Das Gesundheitssystem für und mit Frauen gestalten

Berlin, 08. März 2022

Der Runde Tisch „Frauen im Gesundheitswesen“ – eine Zusammenarbeit von mehreren Initiativen und Verbänden aus dem Gesundheitswesen, die sich für eine stärkere Repräsentation von Frauen in Führungspositionen engagieren – fordert anlässlich des Weltfrauentags Politik und Wirtschaft zum Handeln auf.

Mit einem konstanten Frauenanteil von über 75 % ist das Gesicht des Gesundheitswesens weiblich. Auf Ebene der Entscheidungstragenden spiegelt sich dieses Bild jedoch nicht wider: Lediglich 17 %i der Positionen im Topmanagement des Gesundheitssystems sind mit Frauen besetzt. Nach einem Bericht der Internationalen Arbeitsorganisation (ILO)ii zeigen Unternehmen bzw. Organisationen, die in ihren Strukturen geschlechtliche Vielfalt berücksichtigen, eine bessere ökonomische Performance. Allerdings setzen diese Effekte erst ein, wenn mindestens 30 % aller Führungsrollen und strategischen Positionen von Frauen besetzt sind.

Aufgaben:
a) Fasse den Absatz im Text über Frauen im Gesundheitswesen, der mit „Mit einem konstanten Frauenanteil“ beginnt, als kurze Liste zusammen. Die wichtigsten Zahlen und Aussagen müssen erhalten bleiben.
b) Schreib aus dem Text über Frauen im Gesundheitswesen den Teil unverändert ab, der mit den Worten „Das Gesundheitssystem für“ anfängt und mit „zum Handeln auf.“ aufhört.

Erfasste Angaben:
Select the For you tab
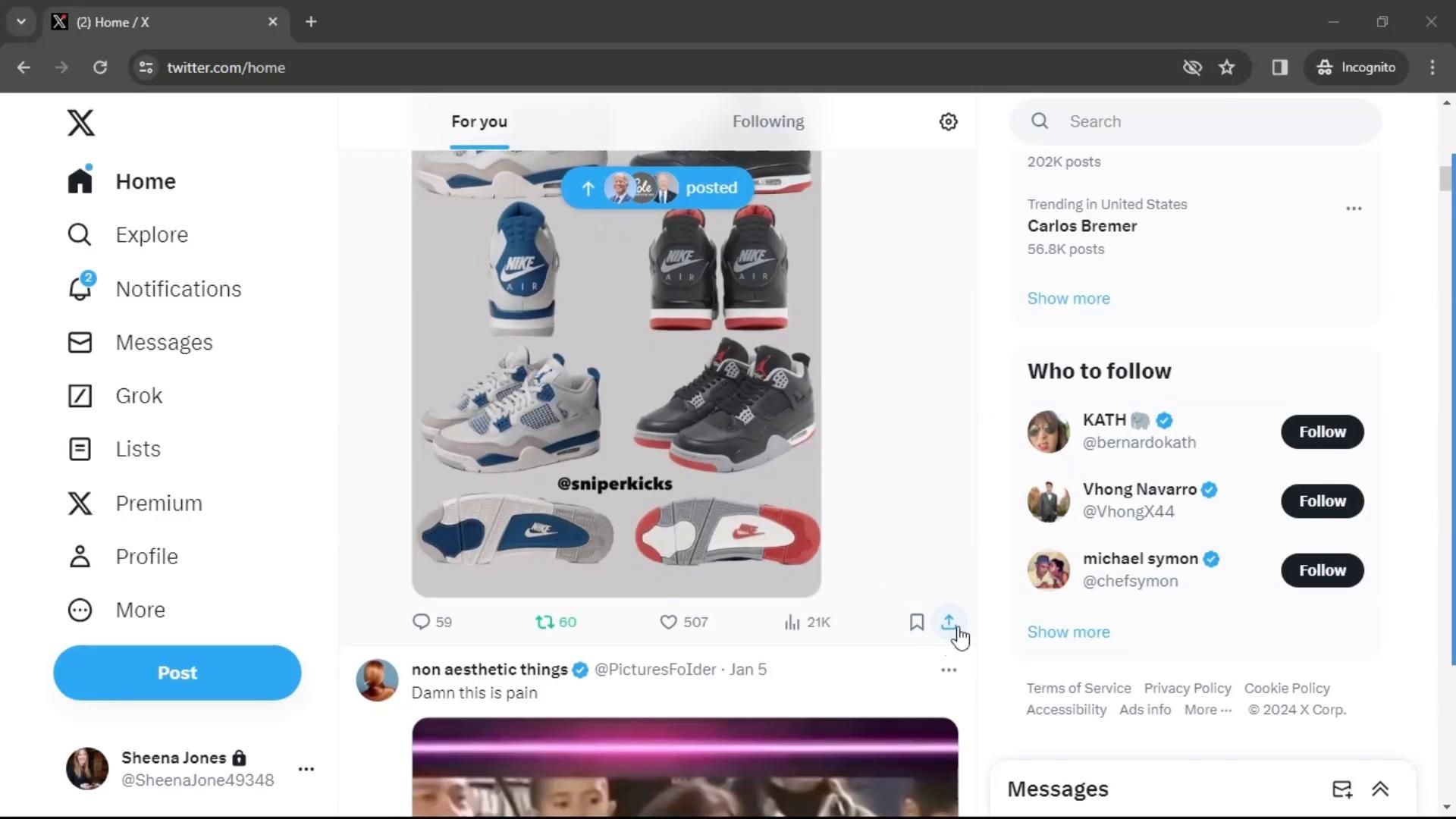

Ergebnisse je Aufgabe:
a)
- Der Frauenanteil im Gesundheitswesen liegt konstant bei über 75 %.
- Im Topmanagement des Gesundheitssystems sind nur 17 % der Positionen mit Frauen besetzt.
- Laut einem Bericht der Internationalen Arbeitsorganisation (ILO) zeigen Unternehmen bzw. Organisationen, deren Strukturen geschlechtliche Vielfalt berücksichtigen, eine bessere ökonomische Performance.
- Diese Effekte setzen erst ein, wenn mindestens 30 % aller Führungsrollen und strategischen Positionen von Frauen besetzt sind.

b)
Das Gesundheitssystem für und mit Frauen gestalten

Berlin, 08. März 2022

Der Runde Tisch „Frauen im Gesundheitswesen“ – eine Zusammenarbeit von mehreren Initiativen und Verbänden aus dem Gesundheitswesen, die sich für eine stärkere Repräsentation von Frauen in Führungspositionen engagieren – fordert anlässlich des Weltfrauentags Politik und Wirtschaft zum Handeln auf.